RÍOS VERTICALES


Algunos han cruzado ese insondable punto donde lo material se vuelve evanescente, y no han querido volver.
       -Ramón Nieto:  “El Oficio de Escribir”.


   
     Cuando se escribe una novela, un cuento, un poema, o cualquier otro de tipo producción literaria, alguien trata de tallar en el relato un poco de sus vivencias, su dolor, su fe­licidad, sus sensibilidades, y su visión del mundo. Pero, contrario a lo que esto pueda sugerir, el propósito de la na­rración no es servir de medio catártico para el autor, sino establecer algún tipo de comunicación, transmitir al público un destello del alma de quien escribe, con la esperanza de que sea comprendido por aquellos que verán en la historia que se cuenta reflejos de su vida cotidiana y su universo interior.        
     Desde el mismo momento que se publica, la razón de ser de un escrito es la necesidad de la gente de encontrar expli­caciones y soluciones a los diferentes enigmas que son parte de nuestra existencia.

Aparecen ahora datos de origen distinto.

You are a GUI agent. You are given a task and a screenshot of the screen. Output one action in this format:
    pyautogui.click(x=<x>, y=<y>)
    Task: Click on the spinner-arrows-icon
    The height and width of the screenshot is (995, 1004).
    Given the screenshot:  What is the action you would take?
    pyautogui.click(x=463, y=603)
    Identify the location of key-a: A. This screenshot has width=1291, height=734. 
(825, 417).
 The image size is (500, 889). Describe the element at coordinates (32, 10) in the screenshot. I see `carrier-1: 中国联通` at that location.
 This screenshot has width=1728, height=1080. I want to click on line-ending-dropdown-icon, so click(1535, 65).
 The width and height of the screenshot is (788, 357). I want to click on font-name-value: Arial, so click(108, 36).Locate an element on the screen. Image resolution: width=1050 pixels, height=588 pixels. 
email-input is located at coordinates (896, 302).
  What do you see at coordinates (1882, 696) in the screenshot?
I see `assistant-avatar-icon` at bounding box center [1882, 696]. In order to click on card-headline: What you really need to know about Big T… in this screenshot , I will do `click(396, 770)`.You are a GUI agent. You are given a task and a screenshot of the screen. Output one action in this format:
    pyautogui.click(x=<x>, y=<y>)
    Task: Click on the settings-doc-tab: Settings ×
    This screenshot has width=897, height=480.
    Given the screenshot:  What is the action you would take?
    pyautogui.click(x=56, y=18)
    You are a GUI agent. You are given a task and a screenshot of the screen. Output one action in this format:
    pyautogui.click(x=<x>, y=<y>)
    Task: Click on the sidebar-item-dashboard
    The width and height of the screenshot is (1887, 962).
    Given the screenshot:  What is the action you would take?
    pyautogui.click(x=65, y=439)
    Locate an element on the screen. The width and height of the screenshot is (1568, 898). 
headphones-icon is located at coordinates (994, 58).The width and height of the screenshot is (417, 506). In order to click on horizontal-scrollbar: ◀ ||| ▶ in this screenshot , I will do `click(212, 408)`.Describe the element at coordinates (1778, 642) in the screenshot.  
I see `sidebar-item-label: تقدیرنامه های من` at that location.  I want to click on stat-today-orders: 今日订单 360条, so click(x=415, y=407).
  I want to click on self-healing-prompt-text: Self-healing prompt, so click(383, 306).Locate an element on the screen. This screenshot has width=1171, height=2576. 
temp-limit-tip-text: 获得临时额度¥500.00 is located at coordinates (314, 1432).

La obra deja de ser propiedad del autor y se convierte en patrimonio de los lectores. Estos la interpretan y re-interpretan, se identifican o no con los personajes, la pasan  por el tamiz de su psiquis, y la de­vuelven llena de significados y matices que ni el mismo autor habría imaginado. La convierten en un ente vivo y dinámico que evoluciona y pasa por infinitas metamorfosis. Lo que “La Divina Comedia” le expresaba a los lectores del siglo catorce no es lo mismo que nos revela a nosotros en el siglo veintiuno.                      
     Sin importar la urgencia que tenga el autor de comuni­carse, aquel no tiene derecho a nuestra atención, tiene que ganársela. Lo que escribe tiene que despertar nuestro inte­rés, debe poseer una cierta relevancia que amerite dedicarle nuestro tiempo, y debe hablarnos de manera que las palabras hagan resonar cuerdas muy íntimas. Dicho de otra ma­nera, el relato tiene que tener contenido y forma, sustancia  y estilo. Debe poder leerse sin mayor esfuerzo, arrastrarnos como una corriente implacable hacia el desenlace antici­pado, llevarnos al remolino del final trágico, o a las aguas tranquilas del final feliz.                               
     Las palabras deben fluir en el cuento o la anécdota como fluye el agua en un río. Y como el agua, que no pasa dos veces por el mismo lugar, tienen la responsabilidad de de­cirnos algo nuevo cada vez. El río de las palabras debe ser original y distinto, como un río que fluye del cielo a la tie­rra, o, ¿por qué no?, de la tierra hacia el cielo.  Cualquier historia que pretenda dejar huellas en los lectores, si no lo es, por lo menos debe aspirar a ser un río vertical.